WHAT IS EXPECTED
Give every line of the listing word for word, beginning at the first and including the line with "Screen dimensions: 1600x542" as the last.

TASK MATERIAL
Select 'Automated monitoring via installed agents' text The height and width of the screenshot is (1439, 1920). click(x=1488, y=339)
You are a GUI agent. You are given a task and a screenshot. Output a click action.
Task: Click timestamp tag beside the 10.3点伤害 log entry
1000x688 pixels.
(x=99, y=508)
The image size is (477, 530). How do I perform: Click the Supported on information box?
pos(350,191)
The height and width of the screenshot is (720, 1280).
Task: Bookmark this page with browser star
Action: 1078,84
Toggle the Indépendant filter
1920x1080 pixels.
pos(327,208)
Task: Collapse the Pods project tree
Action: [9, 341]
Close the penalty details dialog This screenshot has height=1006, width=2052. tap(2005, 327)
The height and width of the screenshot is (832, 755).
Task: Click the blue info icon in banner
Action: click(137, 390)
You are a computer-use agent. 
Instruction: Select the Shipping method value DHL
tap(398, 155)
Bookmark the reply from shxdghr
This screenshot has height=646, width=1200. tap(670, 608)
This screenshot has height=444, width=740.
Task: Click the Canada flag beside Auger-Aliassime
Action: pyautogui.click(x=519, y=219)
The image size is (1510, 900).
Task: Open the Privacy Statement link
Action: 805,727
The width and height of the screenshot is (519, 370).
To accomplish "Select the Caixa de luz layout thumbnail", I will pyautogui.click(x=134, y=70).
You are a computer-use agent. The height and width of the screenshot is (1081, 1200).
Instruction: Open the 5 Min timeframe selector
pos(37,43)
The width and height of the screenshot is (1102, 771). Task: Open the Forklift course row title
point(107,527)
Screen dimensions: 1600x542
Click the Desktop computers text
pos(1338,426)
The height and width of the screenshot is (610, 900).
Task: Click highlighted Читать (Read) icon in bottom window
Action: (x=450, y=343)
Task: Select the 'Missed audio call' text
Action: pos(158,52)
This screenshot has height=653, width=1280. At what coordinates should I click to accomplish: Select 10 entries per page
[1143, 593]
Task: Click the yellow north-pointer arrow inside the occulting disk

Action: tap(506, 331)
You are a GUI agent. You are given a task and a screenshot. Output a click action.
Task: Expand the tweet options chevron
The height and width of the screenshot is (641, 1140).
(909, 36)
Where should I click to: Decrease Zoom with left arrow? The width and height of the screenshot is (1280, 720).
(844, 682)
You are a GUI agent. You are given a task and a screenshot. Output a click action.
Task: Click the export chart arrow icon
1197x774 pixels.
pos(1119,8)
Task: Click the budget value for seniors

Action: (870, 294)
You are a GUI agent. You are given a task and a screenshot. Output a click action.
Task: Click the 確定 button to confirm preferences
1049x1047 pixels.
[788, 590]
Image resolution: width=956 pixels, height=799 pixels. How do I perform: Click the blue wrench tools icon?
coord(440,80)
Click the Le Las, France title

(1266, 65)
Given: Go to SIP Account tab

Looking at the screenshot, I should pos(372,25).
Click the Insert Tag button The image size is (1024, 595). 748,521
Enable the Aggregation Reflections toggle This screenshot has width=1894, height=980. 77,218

RESPONSE TO THE TASK
Select 'Automated monitoring via installed agents' text The height and width of the screenshot is (1439, 1920). click(x=1488, y=339)
You are a GUI agent. You are given a task and a screenshot. Output a click action.
Task: Click timestamp tag beside the 10.3点伤害 log entry
1000x688 pixels.
(x=99, y=508)
The image size is (477, 530). How do I perform: Click the Supported on information box?
pos(350,191)
The height and width of the screenshot is (720, 1280).
Task: Bookmark this page with browser star
Action: 1078,84
Toggle the Indépendant filter
1920x1080 pixels.
pos(327,208)
Task: Collapse the Pods project tree
Action: [9, 341]
Close the penalty details dialog This screenshot has height=1006, width=2052. tap(2005, 327)
The height and width of the screenshot is (832, 755).
Task: Click the blue info icon in banner
Action: click(137, 390)
You are a computer-use agent. 
Instruction: Select the Shipping method value DHL
tap(398, 155)
Bookmark the reply from shxdghr
This screenshot has height=646, width=1200. tap(670, 608)
This screenshot has height=444, width=740.
Task: Click the Canada flag beside Auger-Aliassime
Action: pyautogui.click(x=519, y=219)
The image size is (1510, 900).
Task: Open the Privacy Statement link
Action: 805,727
The width and height of the screenshot is (519, 370).
To accomplish "Select the Caixa de luz layout thumbnail", I will pyautogui.click(x=134, y=70).
You are a computer-use agent. The height and width of the screenshot is (1081, 1200).
Instruction: Open the 5 Min timeframe selector
pos(37,43)
The width and height of the screenshot is (1102, 771). Task: Open the Forklift course row title
point(107,527)
Screen dimensions: 1600x542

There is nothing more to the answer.